Jackson v. Thomas, 211 N.C. 634 (1937)

May 19, 1937 · Supreme Court of North Carolina
211 N.C. 634

J. W. JACKSON, Administrator, v. D. J. THOMAS, Administrator.

(Filed 19 May, 1937.)

1. Executors and Administrators § 17: Limitation of Actions § 10—

An action against an administrator on a subrogated claim for funeral expenses and to recover a legacy is not completely barred by any statute of limitations, even when claim is not filed within twelve months from notice, when plaintiff shows undistributed assets of the estate. O. S., 101.

2. Trial § 24—

A demurrer to the evidence goes to. plaintiff’s entire right to recover, and may not be sustained if, in any aspect or to any extent, a cause of action within the pleadings is made out. C. S., 567.

*635Appeal by plaintiff from Rousseau, J., at September Term, 1936, of Moobe.

Civil action to recover legacy and funeral expenses advanced by plaintiff’s intestate at request of defendant administrator.

Plaintiff proffered evidence tending to show that his intestate paid the funeral expenses of defendant’s intestate, at the request of the defendant administrator on the latter’s promise to repay the same, which has not been done and that the undistributed assets of the estate are sufficient to care for plaintiff’s claims.

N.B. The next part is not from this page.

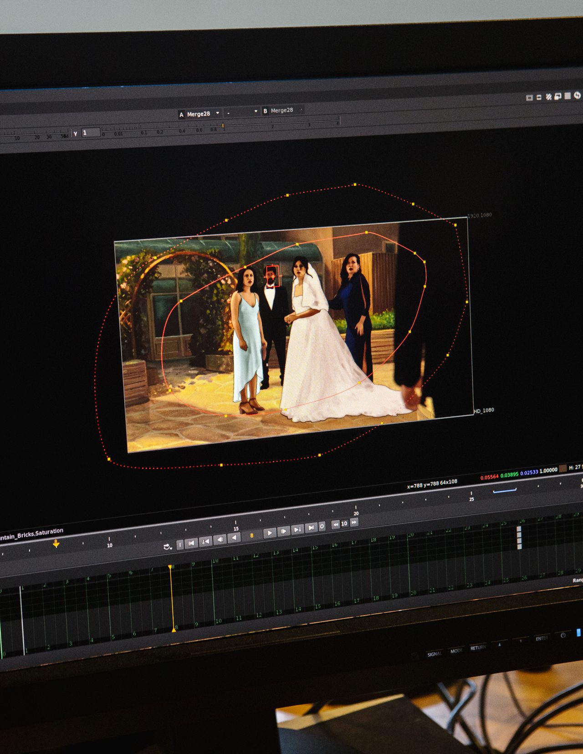The width and height of the screenshot is (583, 754).
Task: Adjust the gamma slider handle at 1
Action: pos(223,125)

There was no plea of plene administravit, but defendant “pleads the one-year statute and the three-year statute and every other statute of limitations known to the law in bar of said claim.”

From judgment of nonsuit entered at the close of plaintiff’s evidence, he appeals, assigning errors.

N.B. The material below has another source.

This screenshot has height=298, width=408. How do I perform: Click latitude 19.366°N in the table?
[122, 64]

K. R. Hoyle and 8. R. Hoyle for plaintiff, appellant.

W. R. Clegg for defendant, appellee.

Stacy, C. J.

Plaintiff’s evidence tends to show a subrogated claim for funeral expenses, Ray v. Honeycutt, 119 N. C., 510, 26 S. E., 127, 60 C. J., 725, a legacy due plaintiff’s intestate, Redmond v. Burroughs, 63 N. C., 242, and undistributed assets of the estate. In re Estate of Bost, ante, 440; Caffey v. Osborne, 210 N. C., 252, 186 S. E., 364. This would seem to defeat the motion for nonsuit, as none of the statutes of limitations is a complete bar upon the facts presently appearing of record. Moreover, the plea of the statutes of limitations would seem to be bad, Turner v. Shuffler, 108 N. C., 642, 13 S. E., 243, except, perhaps, as it may relate to C. S., 101, which is not available as against undistributed assets other than costs. In re Estate of Bost, supra.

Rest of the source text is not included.